Filmmaker René Féret passed away during the night of Monday 27 March and the morning of Tuesday 28, 2015. He was sixty-five years old. His films explored the hidden undercurrents of family life and groups, and looked at characters living on the margins of society.
A discreet and autonomous filmmaker (he produced all his films), for a long time René Féret developed his filmography around the Gravet clan, an imaginary family from northern France, inspired by his own family history, whose adventures and stories would evolve from film to film, set against the backdrop of French history: La Communion solennelle (the film which brought him to the public's attention in 1977), Baptism (1988), and Les Frères Gravet (1995). He regularly cast members of his own family, as though wishing to extend the exploration of the subject.
René Féret also liked characters living on the margins of society, or who faced difficulties. He dealt with psychiatric confinement in Histoire de Paul (1975), hermaphroditism in Le Mystère Alexina (with illustrator Vuillemin in his only, and extraordinary, screen performance), the elderly in Rue du Retrait (2000), and cancer in Comme une étoile dans la nuit (2009).
For some years, he had focused on historical characters related to the world of art (Mozart's Sister, 2010), and Anton Chekhov 1890 (2015).
He leaves behind subtle and highly sensitive productions that deserve to be seen again.

** WORK TO COMPLETE **
In the René Féret obituary, list each film that the text names as dealing with characters on the margins of society or facing difficulties, along with the subject the text gives for it.

** DATA FOR REVIEW **

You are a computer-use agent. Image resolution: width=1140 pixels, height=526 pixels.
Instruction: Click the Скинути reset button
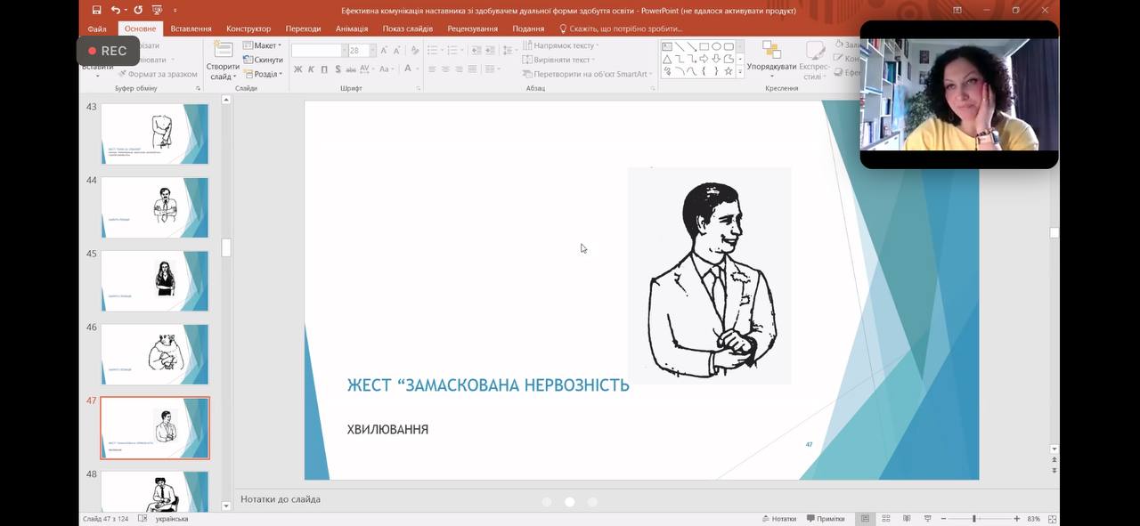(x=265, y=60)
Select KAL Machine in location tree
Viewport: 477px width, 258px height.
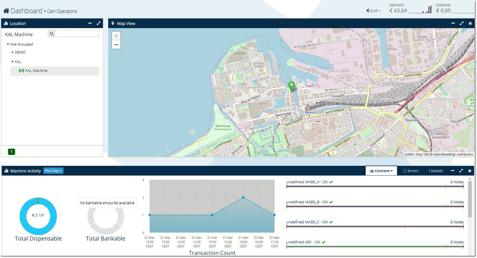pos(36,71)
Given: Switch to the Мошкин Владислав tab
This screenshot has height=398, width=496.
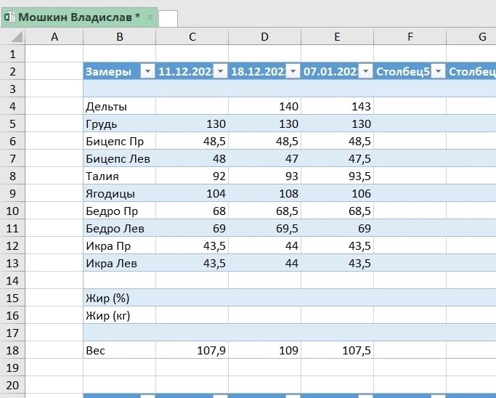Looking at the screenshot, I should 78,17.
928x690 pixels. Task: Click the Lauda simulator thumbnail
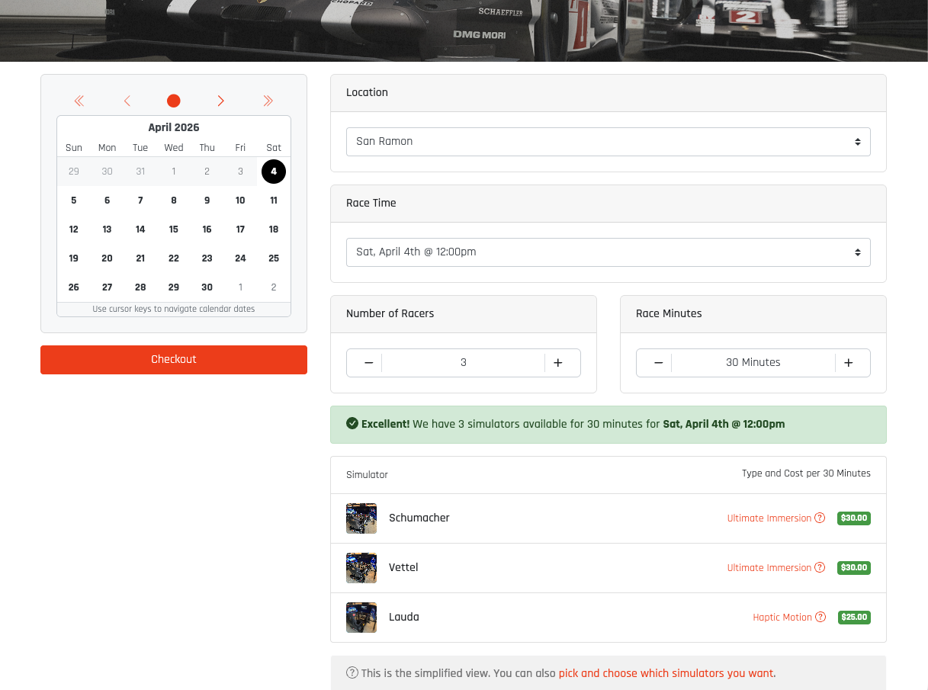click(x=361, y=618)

** TASK RESPONSE **
- Histoire de Paul (1975): psychiatric confinement
- Le Mystère Alexina: hermaphroditism
- Rue du Retrait (2000): the elderly
- Comme une étoile dans la nuit (2009): cancer